Problem requirements
Below are the entries; give again exactly the lines from the one mentioning "This screenshot has height=2290, width=1080." through the one mentioning "You are a computer-use agent.", inclusive.

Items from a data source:
--- START ---
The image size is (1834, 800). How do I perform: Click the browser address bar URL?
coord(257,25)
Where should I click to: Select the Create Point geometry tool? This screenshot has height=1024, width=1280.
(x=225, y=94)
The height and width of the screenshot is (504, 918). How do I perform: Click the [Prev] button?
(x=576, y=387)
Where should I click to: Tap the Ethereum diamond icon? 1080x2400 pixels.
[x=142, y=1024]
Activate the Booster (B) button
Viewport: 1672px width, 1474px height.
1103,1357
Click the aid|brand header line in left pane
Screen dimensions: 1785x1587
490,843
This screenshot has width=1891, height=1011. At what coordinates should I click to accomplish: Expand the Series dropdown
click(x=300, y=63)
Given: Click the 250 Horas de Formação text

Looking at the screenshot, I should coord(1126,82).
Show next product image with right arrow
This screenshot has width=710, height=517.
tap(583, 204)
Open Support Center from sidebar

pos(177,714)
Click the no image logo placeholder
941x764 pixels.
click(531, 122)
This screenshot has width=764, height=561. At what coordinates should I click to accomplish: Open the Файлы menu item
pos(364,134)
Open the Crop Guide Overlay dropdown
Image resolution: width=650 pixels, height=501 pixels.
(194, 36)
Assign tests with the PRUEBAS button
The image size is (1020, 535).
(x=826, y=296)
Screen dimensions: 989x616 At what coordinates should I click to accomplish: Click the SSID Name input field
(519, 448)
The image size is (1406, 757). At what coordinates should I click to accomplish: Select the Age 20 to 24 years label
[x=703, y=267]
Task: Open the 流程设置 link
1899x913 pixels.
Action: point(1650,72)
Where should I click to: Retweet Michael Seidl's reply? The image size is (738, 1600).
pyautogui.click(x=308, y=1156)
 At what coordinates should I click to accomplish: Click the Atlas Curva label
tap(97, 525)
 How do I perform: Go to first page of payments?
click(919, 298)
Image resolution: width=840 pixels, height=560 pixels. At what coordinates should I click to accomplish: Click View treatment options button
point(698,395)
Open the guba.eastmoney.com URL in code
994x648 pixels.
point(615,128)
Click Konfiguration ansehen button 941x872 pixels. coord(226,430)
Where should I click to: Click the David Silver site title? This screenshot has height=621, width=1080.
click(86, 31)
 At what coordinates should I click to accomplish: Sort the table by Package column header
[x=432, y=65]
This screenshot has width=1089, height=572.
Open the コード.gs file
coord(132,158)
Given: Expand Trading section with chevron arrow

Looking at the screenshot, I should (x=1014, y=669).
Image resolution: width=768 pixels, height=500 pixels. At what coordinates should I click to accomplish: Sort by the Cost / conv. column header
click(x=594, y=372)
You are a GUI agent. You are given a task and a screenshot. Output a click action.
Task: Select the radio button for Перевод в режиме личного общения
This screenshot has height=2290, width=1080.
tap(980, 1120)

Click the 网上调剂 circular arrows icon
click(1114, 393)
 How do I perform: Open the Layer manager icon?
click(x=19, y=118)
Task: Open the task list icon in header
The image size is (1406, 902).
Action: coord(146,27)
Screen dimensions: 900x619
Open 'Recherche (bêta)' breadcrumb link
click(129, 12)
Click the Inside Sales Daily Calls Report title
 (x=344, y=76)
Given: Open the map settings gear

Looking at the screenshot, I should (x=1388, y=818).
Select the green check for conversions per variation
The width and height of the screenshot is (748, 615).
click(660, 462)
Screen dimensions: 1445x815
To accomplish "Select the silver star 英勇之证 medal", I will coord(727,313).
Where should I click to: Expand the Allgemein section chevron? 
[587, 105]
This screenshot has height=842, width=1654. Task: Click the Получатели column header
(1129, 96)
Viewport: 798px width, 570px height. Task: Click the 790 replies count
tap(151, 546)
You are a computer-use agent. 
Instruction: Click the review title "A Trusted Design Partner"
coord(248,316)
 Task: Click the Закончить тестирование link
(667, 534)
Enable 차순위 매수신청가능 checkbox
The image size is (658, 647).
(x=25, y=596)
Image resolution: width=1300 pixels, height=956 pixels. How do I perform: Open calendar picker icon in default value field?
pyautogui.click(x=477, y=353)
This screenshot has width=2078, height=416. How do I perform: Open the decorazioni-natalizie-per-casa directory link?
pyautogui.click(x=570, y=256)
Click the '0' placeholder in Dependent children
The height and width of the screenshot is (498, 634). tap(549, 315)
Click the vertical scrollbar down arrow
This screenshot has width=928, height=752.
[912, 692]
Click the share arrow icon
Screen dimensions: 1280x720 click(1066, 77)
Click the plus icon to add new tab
--- END ---
Output of the task
This screenshot has height=2290, width=1080.
tap(980, 1120)

Click the 网上调剂 circular arrows icon
click(1114, 393)
 How do I perform: Open the Layer manager icon?
click(x=19, y=118)
Task: Open the task list icon in header
The image size is (1406, 902).
Action: coord(146,27)
Screen dimensions: 900x619
Open 'Recherche (bêta)' breadcrumb link
click(129, 12)
Click the Inside Sales Daily Calls Report title
 (x=344, y=76)
Given: Open the map settings gear

Looking at the screenshot, I should (x=1388, y=818).
Select the green check for conversions per variation
The width and height of the screenshot is (748, 615).
click(660, 462)
Screen dimensions: 1445x815
To accomplish "Select the silver star 英勇之证 medal", I will coord(727,313).
Where should I click to: Expand the Allgemein section chevron? 
[587, 105]
This screenshot has height=842, width=1654. Task: Click the Получатели column header
(1129, 96)
Viewport: 798px width, 570px height. Task: Click the 790 replies count
tap(151, 546)
You are a computer-use agent. 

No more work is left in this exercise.